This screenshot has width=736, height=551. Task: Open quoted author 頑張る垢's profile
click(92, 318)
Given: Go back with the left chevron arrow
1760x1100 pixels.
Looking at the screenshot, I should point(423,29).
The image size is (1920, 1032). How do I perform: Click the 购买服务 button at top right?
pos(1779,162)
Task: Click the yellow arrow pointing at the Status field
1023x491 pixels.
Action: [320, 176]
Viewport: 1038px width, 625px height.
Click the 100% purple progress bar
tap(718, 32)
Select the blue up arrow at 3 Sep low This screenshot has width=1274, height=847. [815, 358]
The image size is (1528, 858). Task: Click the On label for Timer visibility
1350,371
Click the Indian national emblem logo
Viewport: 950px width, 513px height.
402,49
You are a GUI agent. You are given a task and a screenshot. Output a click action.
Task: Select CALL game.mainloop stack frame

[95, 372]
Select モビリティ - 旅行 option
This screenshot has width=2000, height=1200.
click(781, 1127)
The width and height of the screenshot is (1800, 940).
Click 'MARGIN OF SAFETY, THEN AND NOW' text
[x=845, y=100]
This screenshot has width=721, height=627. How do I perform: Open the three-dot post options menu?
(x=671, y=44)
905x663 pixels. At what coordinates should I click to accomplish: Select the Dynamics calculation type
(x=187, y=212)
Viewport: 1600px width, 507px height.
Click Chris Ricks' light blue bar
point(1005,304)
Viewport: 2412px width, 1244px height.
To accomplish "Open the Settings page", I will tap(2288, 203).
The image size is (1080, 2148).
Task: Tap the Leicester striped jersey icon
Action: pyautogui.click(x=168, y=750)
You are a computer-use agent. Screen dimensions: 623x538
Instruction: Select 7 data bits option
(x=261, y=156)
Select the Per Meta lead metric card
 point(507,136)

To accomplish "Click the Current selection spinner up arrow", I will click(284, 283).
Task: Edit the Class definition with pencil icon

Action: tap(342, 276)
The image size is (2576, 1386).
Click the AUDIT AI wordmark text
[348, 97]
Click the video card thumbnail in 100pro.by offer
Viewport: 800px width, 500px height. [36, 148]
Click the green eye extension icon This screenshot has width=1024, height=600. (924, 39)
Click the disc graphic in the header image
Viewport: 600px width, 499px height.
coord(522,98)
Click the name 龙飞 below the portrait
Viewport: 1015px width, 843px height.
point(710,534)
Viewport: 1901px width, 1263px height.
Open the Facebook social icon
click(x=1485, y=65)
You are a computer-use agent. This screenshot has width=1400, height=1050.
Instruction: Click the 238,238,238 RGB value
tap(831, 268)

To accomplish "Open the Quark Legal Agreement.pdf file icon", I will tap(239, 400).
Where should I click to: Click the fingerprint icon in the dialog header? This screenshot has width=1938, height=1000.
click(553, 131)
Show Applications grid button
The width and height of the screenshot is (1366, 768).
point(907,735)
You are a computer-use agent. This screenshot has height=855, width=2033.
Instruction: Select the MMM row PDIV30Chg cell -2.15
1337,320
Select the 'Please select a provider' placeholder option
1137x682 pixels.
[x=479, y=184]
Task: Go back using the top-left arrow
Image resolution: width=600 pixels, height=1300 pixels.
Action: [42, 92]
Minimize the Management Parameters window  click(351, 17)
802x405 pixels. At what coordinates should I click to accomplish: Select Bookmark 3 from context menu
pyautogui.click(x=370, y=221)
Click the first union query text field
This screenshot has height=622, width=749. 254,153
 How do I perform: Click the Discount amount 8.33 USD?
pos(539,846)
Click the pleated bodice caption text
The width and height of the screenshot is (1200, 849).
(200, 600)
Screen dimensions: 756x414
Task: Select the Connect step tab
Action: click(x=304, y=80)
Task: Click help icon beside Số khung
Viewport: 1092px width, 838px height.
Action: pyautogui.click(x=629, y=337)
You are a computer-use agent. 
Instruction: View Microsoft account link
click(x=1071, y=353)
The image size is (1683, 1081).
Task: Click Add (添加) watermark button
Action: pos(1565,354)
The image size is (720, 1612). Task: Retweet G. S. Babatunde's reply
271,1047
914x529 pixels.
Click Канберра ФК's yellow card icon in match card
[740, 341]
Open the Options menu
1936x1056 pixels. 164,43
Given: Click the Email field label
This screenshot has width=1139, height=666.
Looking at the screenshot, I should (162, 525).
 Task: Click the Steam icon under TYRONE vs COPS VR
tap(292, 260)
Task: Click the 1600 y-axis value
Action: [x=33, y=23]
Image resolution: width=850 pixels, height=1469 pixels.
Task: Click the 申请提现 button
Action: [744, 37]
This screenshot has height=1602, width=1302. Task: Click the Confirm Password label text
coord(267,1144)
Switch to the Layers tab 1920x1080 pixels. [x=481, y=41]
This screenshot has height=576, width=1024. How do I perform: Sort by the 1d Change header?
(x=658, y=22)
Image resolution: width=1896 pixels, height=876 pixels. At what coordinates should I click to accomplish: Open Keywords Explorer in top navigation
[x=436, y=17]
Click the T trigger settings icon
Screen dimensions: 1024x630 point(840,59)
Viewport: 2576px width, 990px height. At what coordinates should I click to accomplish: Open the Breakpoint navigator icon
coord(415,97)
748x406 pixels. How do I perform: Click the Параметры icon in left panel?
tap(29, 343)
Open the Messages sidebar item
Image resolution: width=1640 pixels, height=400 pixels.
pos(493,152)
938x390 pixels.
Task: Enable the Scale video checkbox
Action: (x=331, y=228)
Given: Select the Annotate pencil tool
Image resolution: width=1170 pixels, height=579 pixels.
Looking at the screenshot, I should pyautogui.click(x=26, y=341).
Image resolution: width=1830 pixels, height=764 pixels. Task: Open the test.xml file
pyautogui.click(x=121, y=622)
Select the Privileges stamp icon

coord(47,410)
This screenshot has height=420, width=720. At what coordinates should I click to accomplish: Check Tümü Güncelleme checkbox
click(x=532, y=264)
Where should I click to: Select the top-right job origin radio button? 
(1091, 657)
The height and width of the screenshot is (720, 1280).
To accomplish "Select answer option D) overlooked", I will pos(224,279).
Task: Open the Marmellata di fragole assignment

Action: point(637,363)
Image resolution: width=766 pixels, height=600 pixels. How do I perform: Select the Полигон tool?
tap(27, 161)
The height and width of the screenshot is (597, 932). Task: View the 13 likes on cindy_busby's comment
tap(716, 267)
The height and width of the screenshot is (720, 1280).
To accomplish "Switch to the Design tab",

+ + + +

» **ACTION ITEM**:
Reproduce the full block of data exactly, omitting nothing.

» **YOUR SOLUTION**:
This screenshot has width=736, height=551. Task: Open quoted author 頑張る垢's profile
click(92, 318)
Given: Go back with the left chevron arrow
1760x1100 pixels.
Looking at the screenshot, I should point(423,29).
The image size is (1920, 1032). How do I perform: Click the 购买服务 button at top right?
pos(1779,162)
Task: Click the yellow arrow pointing at the Status field
1023x491 pixels.
Action: [320, 176]
Viewport: 1038px width, 625px height.
Click the 100% purple progress bar
tap(718, 32)
Select the blue up arrow at 3 Sep low This screenshot has width=1274, height=847. [815, 358]
The image size is (1528, 858). Task: Click the On label for Timer visibility
1350,371
Click the Indian national emblem logo
Viewport: 950px width, 513px height.
402,49
You are a GUI agent. You are given a task and a screenshot. Output a click action.
Task: Select CALL game.mainloop stack frame

[95, 372]
Select モビリティ - 旅行 option
This screenshot has width=2000, height=1200.
click(781, 1127)
The width and height of the screenshot is (1800, 940).
Click 'MARGIN OF SAFETY, THEN AND NOW' text
[x=845, y=100]
This screenshot has width=721, height=627. How do I perform: Open the three-dot post options menu?
(x=671, y=44)
905x663 pixels. At what coordinates should I click to accomplish: Select the Dynamics calculation type
(x=187, y=212)
Viewport: 1600px width, 507px height.
Click Chris Ricks' light blue bar
point(1005,304)
Viewport: 2412px width, 1244px height.
To accomplish "Open the Settings page", I will tap(2288, 203).
The image size is (1080, 2148).
Task: Tap the Leicester striped jersey icon
Action: pyautogui.click(x=168, y=750)
You are a computer-use agent. Screen dimensions: 623x538
Instruction: Select 7 data bits option
(x=261, y=156)
Select the Per Meta lead metric card
 point(507,136)

To accomplish "Click the Current selection spinner up arrow", I will click(284, 283).
Task: Edit the Class definition with pencil icon

Action: tap(342, 276)
The image size is (2576, 1386).
Click the AUDIT AI wordmark text
[348, 97]
Click the video card thumbnail in 100pro.by offer
Viewport: 800px width, 500px height. [36, 148]
Click the green eye extension icon This screenshot has width=1024, height=600. (924, 39)
Click the disc graphic in the header image
Viewport: 600px width, 499px height.
coord(522,98)
Click the name 龙飞 below the portrait
Viewport: 1015px width, 843px height.
point(710,534)
Viewport: 1901px width, 1263px height.
Open the Facebook social icon
click(x=1485, y=65)
You are a computer-use agent. This screenshot has width=1400, height=1050.
Instruction: Click the 238,238,238 RGB value
tap(831, 268)

To accomplish "Open the Quark Legal Agreement.pdf file icon", I will tap(239, 400).
Where should I click to: Click the fingerprint icon in the dialog header? This screenshot has width=1938, height=1000.
click(553, 131)
Show Applications grid button
The width and height of the screenshot is (1366, 768).
point(907,735)
You are a computer-use agent. This screenshot has height=855, width=2033.
Instruction: Select the MMM row PDIV30Chg cell -2.15
1337,320
Select the 'Please select a provider' placeholder option
1137x682 pixels.
[x=479, y=184]
Task: Go back using the top-left arrow
Image resolution: width=600 pixels, height=1300 pixels.
Action: [42, 92]
Minimize the Management Parameters window  click(351, 17)
802x405 pixels. At what coordinates should I click to accomplish: Select Bookmark 3 from context menu
pyautogui.click(x=370, y=221)
Click the first union query text field
This screenshot has height=622, width=749. 254,153
 How do I perform: Click the Discount amount 8.33 USD?
pos(539,846)
Click the pleated bodice caption text
The width and height of the screenshot is (1200, 849).
(200, 600)
Screen dimensions: 756x414
Task: Select the Connect step tab
Action: click(x=304, y=80)
Task: Click help icon beside Số khung
Viewport: 1092px width, 838px height.
Action: pyautogui.click(x=629, y=337)
You are a computer-use agent. 
Instruction: View Microsoft account link
click(x=1071, y=353)
The image size is (1683, 1081).
Task: Click Add (添加) watermark button
Action: pos(1565,354)
The image size is (720, 1612). Task: Retweet G. S. Babatunde's reply
271,1047
914x529 pixels.
Click Канберра ФК's yellow card icon in match card
[740, 341]
Open the Options menu
1936x1056 pixels. 164,43
Given: Click the Email field label
This screenshot has width=1139, height=666.
Looking at the screenshot, I should (162, 525).
 Task: Click the Steam icon under TYRONE vs COPS VR
tap(292, 260)
Task: Click the 1600 y-axis value
Action: [x=33, y=23]
Image resolution: width=850 pixels, height=1469 pixels.
Task: Click the 申请提现 button
Action: [744, 37]
This screenshot has height=1602, width=1302. Task: Click the Confirm Password label text
coord(267,1144)
Switch to the Layers tab 1920x1080 pixels. [x=481, y=41]
This screenshot has height=576, width=1024. How do I perform: Sort by the 1d Change header?
(x=658, y=22)
Image resolution: width=1896 pixels, height=876 pixels. At what coordinates should I click to accomplish: Open Keywords Explorer in top navigation
[x=436, y=17]
Click the T trigger settings icon
Screen dimensions: 1024x630 point(840,59)
Viewport: 2576px width, 990px height. At what coordinates should I click to accomplish: Open the Breakpoint navigator icon
coord(415,97)
748x406 pixels. How do I perform: Click the Параметры icon in left panel?
tap(29, 343)
Open the Messages sidebar item
Image resolution: width=1640 pixels, height=400 pixels.
pos(493,152)
938x390 pixels.
Task: Enable the Scale video checkbox
Action: (x=331, y=228)
Given: Select the Annotate pencil tool
Image resolution: width=1170 pixels, height=579 pixels.
Looking at the screenshot, I should pyautogui.click(x=26, y=341).
Image resolution: width=1830 pixels, height=764 pixels. Task: Open the test.xml file
pyautogui.click(x=121, y=622)
Select the Privileges stamp icon

coord(47,410)
This screenshot has height=420, width=720. At what coordinates should I click to accomplish: Check Tümü Güncelleme checkbox
click(x=532, y=264)
Where should I click to: Select the top-right job origin radio button? 
(1091, 657)
The height and width of the screenshot is (720, 1280).
To accomplish "Select answer option D) overlooked", I will pos(224,279).
Task: Open the Marmellata di fragole assignment

Action: point(637,363)
Image resolution: width=766 pixels, height=600 pixels. How do I perform: Select the Полигон tool?
tap(27, 161)
The height and width of the screenshot is (597, 932). Task: View the 13 likes on cindy_busby's comment
tap(716, 267)
The height and width of the screenshot is (720, 1280).
To accomplish "Switch to the Design tab",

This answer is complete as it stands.